L'État entre théologie et technologie
La formule de Hobbes est bien connue, selon laquelle l'Etat est un Dieu mortel. Cette formule lapidaire signifie que si l'Etat bénéficie de certains attributs de la divinité, comme la puissance matérielle, il n'en revêt cependant pas la perfection, et en particulier l'éternité. L'Etat apparaît de la sorte comme un Dieu imparfait, une imitation approximative et dégradée. C'est dire qu'avant d'être une réalité l'Etat est un concept, à savoir le produit d'un imaginaire humain.
On peut ainsi parler de l'Etat comme d'un concept à effet concret. La fonction de ce concept est double. Le concept d'Etat vise d'abord à fonder un ordre de légitimité. Il est l'un des fondements de la hiérarchie au sein de la société. Le concept d'Etat revêt, par ailleurs, une fonction d'organisation. Il a pour objet, en d'autres termes, d'instituer une manière d'ingénierie sociale.

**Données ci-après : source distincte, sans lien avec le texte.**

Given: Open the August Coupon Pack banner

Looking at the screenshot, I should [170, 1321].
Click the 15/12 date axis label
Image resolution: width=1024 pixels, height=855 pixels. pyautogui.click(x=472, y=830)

Tel est le concept d'Etat, porteur tout à la fois d'une fonction théologique de légitimation et d'une rationalité technologique. La société contemporaine se caractérise par l'exacerbation du caractère technologique de l'Etat. C'est cela qui nous fait oublier son héritage théologique. A travers une approche généalogique du concept d'Etat, l'auteur veut mettre en avant la « pseudo-modernité » de l'Etat contemporain. Celui-ci se révèle ainsi, en dernière analyse, comme la forme modernisée de techniques archaïques d'organisation humaine.